Context windows are the bounded slice of text a model can see at once. When you stitch together prompts, embeddings, or user‑generated content, you quickly run into token limits, accidental leakage of confidential fields, and the loss of an audit trail. Engineers often try to solve these problems with ad‑hoc scripts that truncate strings or strip keywords, but those scripts run on the client side, outside the control plane. The result is a fragile perimeter: the client can be compromised, the truncation logic can be bypassed, and no central log records what was actually sent to the model.
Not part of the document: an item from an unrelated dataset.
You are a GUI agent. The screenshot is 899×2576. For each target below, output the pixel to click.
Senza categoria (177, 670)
What to watch for when applying policy as code to context windows

Even with a solid identity foundation, OIDC tokens, least‑privilege service accounts, and role‑based groups, you still lack a place to enforce the rules you write. The enforcement must happen where the data actually flows, not where the request originates. Without a dedicated data‑path gateway, the following gaps remain:

  • Token budget overruns: A policy may state that a request must stay under 4,000 tokens, yet the client can concatenate inputs unchecked.
  • Sensitive data exposure: PII, API keys, or proprietary code snippets can slip into the prompt before any mask is applied.
  • Missing approval workflow: High‑risk operations, like asking a model to generate infrastructure code, should be reviewed by a human before execution.
  • No immutable audit: If a model produces an unexpected answer, you need a replayable record of the exact prompt and response.

These are the preconditions that an effective solution must address: identity and least‑privilege grants are necessary, but they are not sufficient to guarantee that the policy you wrote is actually enforced.

hoop.dev as the enforcement point in the data path

Enter hoop.dev. It acts as a Layer 7 gateway that sits between any client, human, CI pipeline, or AI‑driven agent, and the LLM endpoint. By proxying the connection, hoop.dev becomes the only place where traffic can be inspected and transformed, which means every rule you express in policy as code is evaluated right before the request reaches the model.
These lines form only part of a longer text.